August 1, 2012 - From the August, 2012 issue

AIA/LA Roundtable: Minimum Parking Requirments, Yes/No?

In June the AIA-LA hosted a roundtable discussion on lowering parking requirement minimums around transit stops. AB 904 was designed to free developers from building off-street parking spaces by assuming their tenants may use existing transit infrastructure. Supported by The Infill Builders and opposed by the California APA and the California League of Cities, the bill was eventually withdrawn in July. MIR offers the following excerpts of the lively debate around whether parking reform should be led by lawmakers in Sacramento. Moderated by David Abel, Editor-in-Chief of The Planning Report, the discussion features Mott Smith (Civic Enterprise), Don Shoup (UCLA), Jeff Kiernan (California League of Cities), Dave Snow (APA), Carl Muhlstein (Cushman & Wakefield), and Bill Roschen (LA Planning Commission).

Mott Smith

“Obviously, the League of California Cities is opposed to (AB 904). This is the same one-size-fits-all that’s supposed to rubber stamp a parking requirement for San Francisco, Los Angeles, San Diego.” -Jeff Kiernan

“Moreover, parking minimums don’t actually mitigate the demand for on-street parking—the whole justification for their existence. Don was the first to show this, and it’s been proven again and again.” -Mott Smith

David Abel: Mott, since the Infill Builders Federation very much supports AB 904, please begin by sharing the bill’s objectives, provisions and history?

Mott Smith: The Infill Builders are made up of affordable, market rate and commercial developers. We are committed to economic and environmental sustainability. And we see every day how minimum parking requirements do no end of evil to project economics, the environment and urban communities. They simply cause developers to build too much parking and contribute nothing of value. Moreover, they also raise the cost of housing; they encourage excess driving; and they create a draw on public subsidies in former redevelopment areas. We agree with all the academic research that shows parking minimums are exclusionary forces that keep a diverse range of housing products out of many areas. And, frankly, we believe that developers generally want to build as much parking as market demand required regardless of minimum requirements.    

Despite all this, few cities have the political will and the resources to change minimum parking requirements. Many City Planning directors and officials say to us, “I wish we could remove the burden of 80 years of bad planning, but we just don’t have the money or the political will.”    

That’s what AB 904, which builds on last year’s AB 710 is about. AB 904 would reduce minimum parking requirements around transit, statewide, at no cost to cities, and with no CEQA burden. And thanks to feedback from the League of Cities on local control issues, we’ve already amended the bill and will probably amend it again to make it as easy as possible for cities that don’t want to live by these rules to opt out. We want to make it easy and cheap for cities who want to push the reset button on their old minimum parking requirements to do so.

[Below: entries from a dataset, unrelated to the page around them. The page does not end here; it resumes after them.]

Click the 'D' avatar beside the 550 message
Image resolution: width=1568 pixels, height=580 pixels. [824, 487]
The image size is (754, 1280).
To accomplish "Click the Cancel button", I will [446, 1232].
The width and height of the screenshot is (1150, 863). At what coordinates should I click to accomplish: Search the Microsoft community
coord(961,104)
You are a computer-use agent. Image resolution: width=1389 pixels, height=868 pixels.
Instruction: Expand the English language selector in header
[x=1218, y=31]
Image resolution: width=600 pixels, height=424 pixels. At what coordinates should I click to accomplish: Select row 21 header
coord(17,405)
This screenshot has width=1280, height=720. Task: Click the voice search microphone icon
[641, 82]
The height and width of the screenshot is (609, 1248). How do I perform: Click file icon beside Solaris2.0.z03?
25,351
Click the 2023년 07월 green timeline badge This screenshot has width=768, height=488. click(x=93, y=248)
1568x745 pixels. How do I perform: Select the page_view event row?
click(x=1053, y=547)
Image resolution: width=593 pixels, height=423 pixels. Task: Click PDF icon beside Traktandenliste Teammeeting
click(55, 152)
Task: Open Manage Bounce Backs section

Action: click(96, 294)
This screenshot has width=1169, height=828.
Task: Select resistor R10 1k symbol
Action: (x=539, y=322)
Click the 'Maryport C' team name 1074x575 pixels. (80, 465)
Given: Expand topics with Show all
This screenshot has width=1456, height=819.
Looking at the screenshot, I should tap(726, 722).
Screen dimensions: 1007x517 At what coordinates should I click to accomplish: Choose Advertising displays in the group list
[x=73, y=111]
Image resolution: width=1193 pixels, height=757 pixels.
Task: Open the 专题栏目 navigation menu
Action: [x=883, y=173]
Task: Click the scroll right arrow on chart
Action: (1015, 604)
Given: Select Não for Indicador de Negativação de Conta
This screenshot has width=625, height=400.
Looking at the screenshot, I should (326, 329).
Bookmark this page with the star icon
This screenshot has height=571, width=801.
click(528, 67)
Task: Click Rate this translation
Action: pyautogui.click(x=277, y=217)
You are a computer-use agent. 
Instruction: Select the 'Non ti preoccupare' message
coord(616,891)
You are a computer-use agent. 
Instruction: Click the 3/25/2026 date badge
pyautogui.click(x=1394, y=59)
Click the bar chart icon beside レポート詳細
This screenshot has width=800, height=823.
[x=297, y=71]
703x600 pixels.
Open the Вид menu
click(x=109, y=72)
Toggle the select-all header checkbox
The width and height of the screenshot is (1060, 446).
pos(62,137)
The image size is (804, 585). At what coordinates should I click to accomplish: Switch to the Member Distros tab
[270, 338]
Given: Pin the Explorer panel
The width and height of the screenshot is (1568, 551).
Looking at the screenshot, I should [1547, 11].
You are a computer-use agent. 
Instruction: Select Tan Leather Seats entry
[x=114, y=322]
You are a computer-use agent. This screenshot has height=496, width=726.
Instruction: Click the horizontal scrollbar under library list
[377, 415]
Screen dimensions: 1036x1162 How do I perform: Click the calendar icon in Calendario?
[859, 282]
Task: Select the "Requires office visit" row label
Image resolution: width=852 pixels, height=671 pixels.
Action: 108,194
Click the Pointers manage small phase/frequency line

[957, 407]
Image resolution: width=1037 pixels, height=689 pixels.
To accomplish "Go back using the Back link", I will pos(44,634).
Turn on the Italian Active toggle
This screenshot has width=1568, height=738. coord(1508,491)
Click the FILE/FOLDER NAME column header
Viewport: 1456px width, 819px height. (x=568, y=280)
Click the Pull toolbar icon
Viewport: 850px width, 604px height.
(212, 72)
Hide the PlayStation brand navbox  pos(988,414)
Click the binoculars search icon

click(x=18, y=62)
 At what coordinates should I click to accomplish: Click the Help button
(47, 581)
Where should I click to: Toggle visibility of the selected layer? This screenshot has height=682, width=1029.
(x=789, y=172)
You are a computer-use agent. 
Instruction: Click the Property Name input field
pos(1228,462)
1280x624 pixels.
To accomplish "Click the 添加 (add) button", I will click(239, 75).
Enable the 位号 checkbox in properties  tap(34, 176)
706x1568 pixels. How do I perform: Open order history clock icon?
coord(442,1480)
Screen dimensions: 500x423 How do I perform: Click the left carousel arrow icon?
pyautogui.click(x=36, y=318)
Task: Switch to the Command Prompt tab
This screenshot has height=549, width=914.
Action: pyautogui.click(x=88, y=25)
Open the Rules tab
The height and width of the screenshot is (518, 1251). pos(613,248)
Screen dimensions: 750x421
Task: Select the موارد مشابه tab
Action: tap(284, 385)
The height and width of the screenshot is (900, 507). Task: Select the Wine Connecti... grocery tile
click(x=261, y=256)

David Abel: Let’s now ask our representatives from the League of Cities and the APA to comment, and then we’ll drill down on the bill’s provisions with others in this roundtable.

Jeff Kiernan: Obviously the League of California Cities is opposed to this bill. This is the same one-size-fits-all that’s supposed to rubber stamp a parking requirement for San Francisco, Los Angeles, San Diego, and you’re talking about the same standard that would be used for a movie theater, a stadium, and a big box Costco.    

This standard is extremely aggressive. Not only is it aggressive, it would reduce the number of spaces that even San Francisco has currently—it has about 1.2 spaces per 1000 square feet at the moment, so you’re looking at places whose transit has not met that standard of what is considered to be one of the finest in the state, and you’re looking at reducing that further.    

This is a matter of local control; we believe that cities and regions should be able to do what they can on a regional basis. I was speaking with a councilmember from Santa Monica, and they’re talking about doing regional parking hubs to collect people’s cars in parking structures, like they’ve done successfully around their 3rd street promenade. This bill would make the city planning commission negotiate again with the developers who want to build. As Mott said, the bill hasn’t changed that much from last year, but it’s skipped a lot of committees, and I think it’s never a good sign when bills are thrown at you in the last moment.

David Abel: David Snow, representing the American Planning Association, APA. Please share your organizations current views on the Infill Developers’ AB 904.

Dave Snow: First of all, there were conversations last year with AB 710, and the APA was opposed but never put a letter in at that point because there was continuing conversation. And when 904 came up this year, we looked at it, our legislative review committee talked about it, a number of different planners voiced significant concern, and we’ve certainly received letters suggesting that the organization shouldn’t support the bill. A number of planning directors I’ve spoken to have concerns about the bill; they believe they should have the ability to analyze projects, come up with what they think are appropriate standards, and present that to the decision makers for consideration.   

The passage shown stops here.